One of the first NYRB Classics I heard of—in tandem with John Williams’ Stoner—was Eileen Chang’s collection of novellas Love in a Fallen City. My bibliophilic enabler Aunt Anne sent me this book late last year, and it’s taken me this long to settle down and read it. And, you know, it was awesome.

For purposes of brevity [sorely lacking in my corner of the internet], this post is going to focus on the title novella. Which is, well, one of the best nerve-wracking, most quietly and dignifiedly tense love stories I’ve ever read. It mixes cultural mores of the time [turn of the century] with a classics cat-and-mouse trope. Everyone is at once impeccably mature and flawed.

Liusu is divorced, and family—who tends to highlight her uselessness, given her status—presses her to make herself useful once more. Through marriage, naturally. Enter Fan Liuyuan, rich and educated in Britain, scaring off all the young brides eager to catch him. It’s like [what I hear] Jane Austen [is all about], but certainly more compelling, with a more volatile relationship.

She could hardly believe it, but he rarely so much as touched her hand.

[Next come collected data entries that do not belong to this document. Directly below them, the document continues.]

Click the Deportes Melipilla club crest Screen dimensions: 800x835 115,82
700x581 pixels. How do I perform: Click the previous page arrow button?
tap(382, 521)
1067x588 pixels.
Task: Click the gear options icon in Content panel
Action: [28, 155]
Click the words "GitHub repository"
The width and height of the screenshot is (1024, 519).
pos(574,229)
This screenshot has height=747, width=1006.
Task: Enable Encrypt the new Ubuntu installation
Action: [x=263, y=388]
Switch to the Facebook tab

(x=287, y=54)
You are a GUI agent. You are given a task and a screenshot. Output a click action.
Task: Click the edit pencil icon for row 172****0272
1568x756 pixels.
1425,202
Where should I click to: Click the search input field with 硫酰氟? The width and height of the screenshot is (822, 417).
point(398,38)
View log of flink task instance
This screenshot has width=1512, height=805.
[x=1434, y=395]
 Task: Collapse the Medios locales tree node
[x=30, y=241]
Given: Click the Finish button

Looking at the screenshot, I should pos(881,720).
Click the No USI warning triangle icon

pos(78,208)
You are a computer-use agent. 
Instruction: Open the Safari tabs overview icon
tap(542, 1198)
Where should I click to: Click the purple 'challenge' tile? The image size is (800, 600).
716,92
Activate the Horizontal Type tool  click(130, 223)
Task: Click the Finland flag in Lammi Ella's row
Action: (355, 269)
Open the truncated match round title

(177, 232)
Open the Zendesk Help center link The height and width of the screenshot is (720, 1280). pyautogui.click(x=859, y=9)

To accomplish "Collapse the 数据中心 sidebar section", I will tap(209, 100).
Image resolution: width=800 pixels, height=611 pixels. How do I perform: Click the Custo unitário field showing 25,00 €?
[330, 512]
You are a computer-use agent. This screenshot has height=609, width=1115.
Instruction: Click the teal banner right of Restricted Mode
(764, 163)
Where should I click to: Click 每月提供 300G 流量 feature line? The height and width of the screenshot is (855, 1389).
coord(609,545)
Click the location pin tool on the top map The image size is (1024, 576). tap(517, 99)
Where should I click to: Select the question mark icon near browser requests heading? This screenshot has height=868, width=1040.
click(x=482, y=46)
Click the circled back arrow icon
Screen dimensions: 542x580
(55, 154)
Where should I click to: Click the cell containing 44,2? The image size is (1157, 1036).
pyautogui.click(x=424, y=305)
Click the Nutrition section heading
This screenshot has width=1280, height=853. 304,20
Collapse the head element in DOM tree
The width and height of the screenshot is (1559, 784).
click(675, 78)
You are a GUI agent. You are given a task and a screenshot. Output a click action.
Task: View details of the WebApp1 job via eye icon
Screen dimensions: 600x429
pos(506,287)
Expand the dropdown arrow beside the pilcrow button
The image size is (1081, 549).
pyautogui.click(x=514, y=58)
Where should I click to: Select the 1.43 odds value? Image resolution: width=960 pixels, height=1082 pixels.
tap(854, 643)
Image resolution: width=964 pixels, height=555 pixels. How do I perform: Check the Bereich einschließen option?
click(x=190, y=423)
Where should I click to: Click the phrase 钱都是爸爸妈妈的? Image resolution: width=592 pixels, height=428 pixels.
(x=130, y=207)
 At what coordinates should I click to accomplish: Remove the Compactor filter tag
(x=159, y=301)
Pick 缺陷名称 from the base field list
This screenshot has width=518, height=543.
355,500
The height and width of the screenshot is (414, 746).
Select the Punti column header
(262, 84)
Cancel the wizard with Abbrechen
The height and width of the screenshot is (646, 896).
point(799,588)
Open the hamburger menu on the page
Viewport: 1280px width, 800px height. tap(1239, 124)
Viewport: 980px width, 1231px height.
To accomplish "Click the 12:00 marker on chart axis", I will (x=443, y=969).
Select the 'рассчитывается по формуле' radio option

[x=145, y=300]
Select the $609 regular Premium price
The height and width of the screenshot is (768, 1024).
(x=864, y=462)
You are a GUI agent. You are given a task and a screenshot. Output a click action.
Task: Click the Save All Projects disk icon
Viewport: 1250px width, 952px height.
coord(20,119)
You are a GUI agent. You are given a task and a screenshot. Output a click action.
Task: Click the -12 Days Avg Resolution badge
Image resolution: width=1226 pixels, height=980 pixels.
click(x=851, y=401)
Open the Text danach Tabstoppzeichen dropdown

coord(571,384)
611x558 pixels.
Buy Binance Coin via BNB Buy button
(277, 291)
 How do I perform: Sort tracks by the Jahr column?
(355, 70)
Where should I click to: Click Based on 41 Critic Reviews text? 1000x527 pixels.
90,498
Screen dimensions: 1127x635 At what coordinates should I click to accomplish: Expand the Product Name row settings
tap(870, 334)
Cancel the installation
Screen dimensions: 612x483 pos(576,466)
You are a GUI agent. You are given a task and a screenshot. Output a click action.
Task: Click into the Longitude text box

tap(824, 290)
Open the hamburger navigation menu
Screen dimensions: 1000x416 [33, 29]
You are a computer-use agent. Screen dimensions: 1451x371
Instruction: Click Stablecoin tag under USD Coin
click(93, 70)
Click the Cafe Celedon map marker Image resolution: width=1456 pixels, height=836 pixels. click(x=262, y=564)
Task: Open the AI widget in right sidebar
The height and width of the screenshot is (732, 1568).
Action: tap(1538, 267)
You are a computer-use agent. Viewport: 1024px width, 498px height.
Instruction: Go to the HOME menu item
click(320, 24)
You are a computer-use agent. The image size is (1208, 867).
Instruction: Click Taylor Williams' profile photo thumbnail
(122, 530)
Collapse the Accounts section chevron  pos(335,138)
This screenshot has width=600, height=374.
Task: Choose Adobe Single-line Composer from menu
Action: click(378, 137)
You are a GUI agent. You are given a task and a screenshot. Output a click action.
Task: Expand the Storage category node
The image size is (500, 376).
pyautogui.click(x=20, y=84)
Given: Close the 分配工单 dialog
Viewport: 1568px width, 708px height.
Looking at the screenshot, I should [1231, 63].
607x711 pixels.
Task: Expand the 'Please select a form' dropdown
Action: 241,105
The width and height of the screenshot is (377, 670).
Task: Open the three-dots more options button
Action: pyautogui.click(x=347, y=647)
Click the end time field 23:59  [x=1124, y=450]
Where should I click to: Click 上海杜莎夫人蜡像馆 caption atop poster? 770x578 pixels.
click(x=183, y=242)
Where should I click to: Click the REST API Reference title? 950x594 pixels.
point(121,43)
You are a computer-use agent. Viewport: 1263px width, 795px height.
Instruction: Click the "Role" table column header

She was continually on edge, fearing he would suddenly drop the pretense and launch a surprise attack. But day after day he remained a gentleman; it was like facing a great enemy who stood perfectly still.

How these two interact with each other, all the games, all the strategic teasing and withdrawal of affection, the little props and hints they throw each other, it all rings true, and with such an intense feeling.

One backdrop of their relationship: The woman’s place—“Basically, a woman who was tricked by a man deserved to die, while a woman who tricked a man was a whore. If a woman tried to trick a man but failed and then was tricked by him, that was whoredom twice over. Kill her and you’d only dirty the knife.” Okay. [In another novella, this tidbit: “In China, as elsewhere, the constraints imposed by the traditional moral code were originally constructed for the benefit of women: they made beautiful women even harder to obtain, so their value rose, and ugly women were spared the prospect of never-ending humiliation.” Just amazing, no?]

It’s status, yes, it’s the political climate of the time. But, you know, at the heart of the falling city is this solid love story that has the individuals involved the main source of conflict. Hell, one of the most poignant scenes in the novella, for me: when Fan Liuyuan, after a day of hide-and-seek, calls Liusu from his room, which shares a wall with hers. She picks up the phone and lays the receiver on the bedspread. In the stillness of the room, that most quiet of nights, his voice is so clear:

“Liusu, from your window, can you see the moon?”

She didn’t know why, but suddenly she was sobbing. The moon shone bright and blurry through her tears, silver, with a slightly greenish tint. “In my window,” said Liyuan, “there is a flowering vine that blocks half the view. Maybe it’s a rose. Or maybe not.”

And for a long time, neither talks. That charged scene, that scuttling courtship, an olive branch extended—as close as the two of them could admit that they felt for each other. Oh, I swooned. I pressed the book against my face, squealed, read the passage again, and swooned once more.

Also, in SashaLand, it’s not a love story if no one relents. Ladies and gentlemen, the relenting, in form of one of the best kisses I’ve ever read:

This was the first time he had kissed her, but it didn’t feel like the first time to either of them—they had both imagined it so many times. They’d had many opportunities—the right place, the right moment—he’d thought of it; she had worried it might happen. But they were both such clever people, always planning carefully, that they’d never dared to risk it. Suddenly it was reality, and they were both dazed. Liusu’s head was spinning. She fell back against the mirror, her back tightly pressed to its icy surface. His mouth did not leave hers. He pushed her into the mirror and they seemed to fall into it, into another shadowy world—freezing cold, searing hot, flame of the forest flowers burning all over them.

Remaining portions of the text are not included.